■ **Directions**:
Print the data below exactly, but only the lines from the one containing "The height and width of the screenshot is (882, 1372)." down to the one containing "Task: Click the Processus", inclusive.

■ **Input records**:
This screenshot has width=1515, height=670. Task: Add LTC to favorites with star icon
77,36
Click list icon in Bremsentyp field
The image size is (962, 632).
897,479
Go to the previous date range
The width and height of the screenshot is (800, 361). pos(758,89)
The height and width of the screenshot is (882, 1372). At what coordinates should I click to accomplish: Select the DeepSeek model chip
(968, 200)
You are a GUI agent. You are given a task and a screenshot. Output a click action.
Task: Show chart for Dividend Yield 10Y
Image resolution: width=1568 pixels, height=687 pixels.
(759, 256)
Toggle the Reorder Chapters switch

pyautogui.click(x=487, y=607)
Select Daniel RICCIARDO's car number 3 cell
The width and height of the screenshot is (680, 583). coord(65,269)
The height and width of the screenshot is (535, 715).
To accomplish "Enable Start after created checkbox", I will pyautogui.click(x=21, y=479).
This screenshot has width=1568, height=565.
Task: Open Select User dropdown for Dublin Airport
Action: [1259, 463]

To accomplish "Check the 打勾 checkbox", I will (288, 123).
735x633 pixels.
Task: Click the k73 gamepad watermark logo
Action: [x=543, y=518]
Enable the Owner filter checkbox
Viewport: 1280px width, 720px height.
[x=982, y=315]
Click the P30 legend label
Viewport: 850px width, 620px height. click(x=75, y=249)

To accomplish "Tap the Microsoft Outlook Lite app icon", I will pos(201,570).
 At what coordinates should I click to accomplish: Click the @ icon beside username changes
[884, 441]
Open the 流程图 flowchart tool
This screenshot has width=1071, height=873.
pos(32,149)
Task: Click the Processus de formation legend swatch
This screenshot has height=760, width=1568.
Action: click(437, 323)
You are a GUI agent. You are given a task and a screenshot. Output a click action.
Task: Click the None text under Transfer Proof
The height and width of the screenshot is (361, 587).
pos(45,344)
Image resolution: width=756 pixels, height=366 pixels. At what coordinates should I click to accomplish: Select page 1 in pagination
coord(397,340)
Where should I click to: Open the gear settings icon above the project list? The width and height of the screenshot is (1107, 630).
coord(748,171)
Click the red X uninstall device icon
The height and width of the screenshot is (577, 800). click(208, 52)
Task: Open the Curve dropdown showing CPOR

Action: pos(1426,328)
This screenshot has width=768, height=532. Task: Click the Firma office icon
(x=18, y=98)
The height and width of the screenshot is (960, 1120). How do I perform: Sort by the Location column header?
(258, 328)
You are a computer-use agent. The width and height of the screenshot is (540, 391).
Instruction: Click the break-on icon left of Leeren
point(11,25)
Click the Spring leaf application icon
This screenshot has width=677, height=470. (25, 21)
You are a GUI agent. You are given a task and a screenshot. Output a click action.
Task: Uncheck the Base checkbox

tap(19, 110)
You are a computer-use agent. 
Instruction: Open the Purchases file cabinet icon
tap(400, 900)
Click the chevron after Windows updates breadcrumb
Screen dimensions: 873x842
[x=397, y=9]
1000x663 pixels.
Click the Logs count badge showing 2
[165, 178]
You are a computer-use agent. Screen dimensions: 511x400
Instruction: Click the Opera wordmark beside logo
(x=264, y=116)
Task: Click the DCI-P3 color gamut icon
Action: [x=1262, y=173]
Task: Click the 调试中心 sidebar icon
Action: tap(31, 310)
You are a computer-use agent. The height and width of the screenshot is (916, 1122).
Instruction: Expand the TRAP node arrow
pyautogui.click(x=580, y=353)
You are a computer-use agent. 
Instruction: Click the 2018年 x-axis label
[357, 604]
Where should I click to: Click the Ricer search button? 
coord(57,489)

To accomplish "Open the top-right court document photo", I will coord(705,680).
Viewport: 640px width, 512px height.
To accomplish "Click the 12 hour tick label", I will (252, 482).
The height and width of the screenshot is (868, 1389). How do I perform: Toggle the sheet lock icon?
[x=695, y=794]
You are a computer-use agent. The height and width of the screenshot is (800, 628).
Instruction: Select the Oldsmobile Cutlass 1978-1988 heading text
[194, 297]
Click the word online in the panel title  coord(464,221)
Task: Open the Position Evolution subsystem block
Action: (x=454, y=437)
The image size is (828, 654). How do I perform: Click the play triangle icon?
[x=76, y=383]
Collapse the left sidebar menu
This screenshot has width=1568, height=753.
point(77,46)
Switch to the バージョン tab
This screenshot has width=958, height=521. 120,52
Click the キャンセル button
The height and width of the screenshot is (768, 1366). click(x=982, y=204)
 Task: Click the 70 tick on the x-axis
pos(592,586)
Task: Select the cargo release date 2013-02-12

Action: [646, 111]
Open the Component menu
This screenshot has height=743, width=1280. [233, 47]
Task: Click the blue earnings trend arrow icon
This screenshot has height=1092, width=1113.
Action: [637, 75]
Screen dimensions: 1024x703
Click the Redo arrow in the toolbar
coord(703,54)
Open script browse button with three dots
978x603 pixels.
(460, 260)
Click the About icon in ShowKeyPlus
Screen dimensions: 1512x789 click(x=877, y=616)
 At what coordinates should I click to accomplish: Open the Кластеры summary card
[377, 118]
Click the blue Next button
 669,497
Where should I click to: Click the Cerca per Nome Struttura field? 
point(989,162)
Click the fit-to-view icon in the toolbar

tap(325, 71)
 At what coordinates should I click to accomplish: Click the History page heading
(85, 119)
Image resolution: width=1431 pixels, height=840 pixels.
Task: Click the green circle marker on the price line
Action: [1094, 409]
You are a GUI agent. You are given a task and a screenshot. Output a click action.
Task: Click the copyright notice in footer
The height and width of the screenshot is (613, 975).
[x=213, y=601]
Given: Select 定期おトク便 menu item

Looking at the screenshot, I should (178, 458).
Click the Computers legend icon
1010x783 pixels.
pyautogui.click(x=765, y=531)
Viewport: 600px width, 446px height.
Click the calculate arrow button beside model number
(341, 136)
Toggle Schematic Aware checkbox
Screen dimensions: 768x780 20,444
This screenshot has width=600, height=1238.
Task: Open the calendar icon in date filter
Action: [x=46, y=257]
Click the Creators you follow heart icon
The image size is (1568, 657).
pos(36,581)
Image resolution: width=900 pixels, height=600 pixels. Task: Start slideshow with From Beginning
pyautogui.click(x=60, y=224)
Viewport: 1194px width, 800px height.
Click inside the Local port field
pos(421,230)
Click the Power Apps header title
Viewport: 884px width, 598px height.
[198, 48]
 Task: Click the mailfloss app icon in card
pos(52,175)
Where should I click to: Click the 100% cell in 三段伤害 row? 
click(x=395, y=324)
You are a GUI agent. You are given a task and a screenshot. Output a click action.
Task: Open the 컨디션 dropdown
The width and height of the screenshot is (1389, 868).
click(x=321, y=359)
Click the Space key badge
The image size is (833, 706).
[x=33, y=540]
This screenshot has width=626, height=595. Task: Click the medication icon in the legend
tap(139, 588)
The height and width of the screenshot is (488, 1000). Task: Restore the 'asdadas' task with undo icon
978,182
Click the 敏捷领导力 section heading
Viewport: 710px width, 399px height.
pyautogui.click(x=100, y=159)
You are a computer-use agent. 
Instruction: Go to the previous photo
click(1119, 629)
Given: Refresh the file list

■ **Response to this task**:
The height and width of the screenshot is (882, 1372). At what coordinates should I click to accomplish: Select the DeepSeek model chip
(968, 200)
You are a GUI agent. You are given a task and a screenshot. Output a click action.
Task: Show chart for Dividend Yield 10Y
Image resolution: width=1568 pixels, height=687 pixels.
(759, 256)
Toggle the Reorder Chapters switch

pyautogui.click(x=487, y=607)
Select Daniel RICCIARDO's car number 3 cell
The width and height of the screenshot is (680, 583). coord(65,269)
The height and width of the screenshot is (535, 715).
To accomplish "Enable Start after created checkbox", I will pyautogui.click(x=21, y=479).
This screenshot has width=1568, height=565.
Task: Open Select User dropdown for Dublin Airport
Action: [1259, 463]

To accomplish "Check the 打勾 checkbox", I will (288, 123).
735x633 pixels.
Task: Click the k73 gamepad watermark logo
Action: [x=543, y=518]
Enable the Owner filter checkbox
Viewport: 1280px width, 720px height.
[x=982, y=315]
Click the P30 legend label
Viewport: 850px width, 620px height. click(x=75, y=249)

To accomplish "Tap the Microsoft Outlook Lite app icon", I will pos(201,570).
 At what coordinates should I click to accomplish: Click the @ icon beside username changes
[884, 441]
Open the 流程图 flowchart tool
This screenshot has width=1071, height=873.
pos(32,149)
Task: Click the Processus de formation legend swatch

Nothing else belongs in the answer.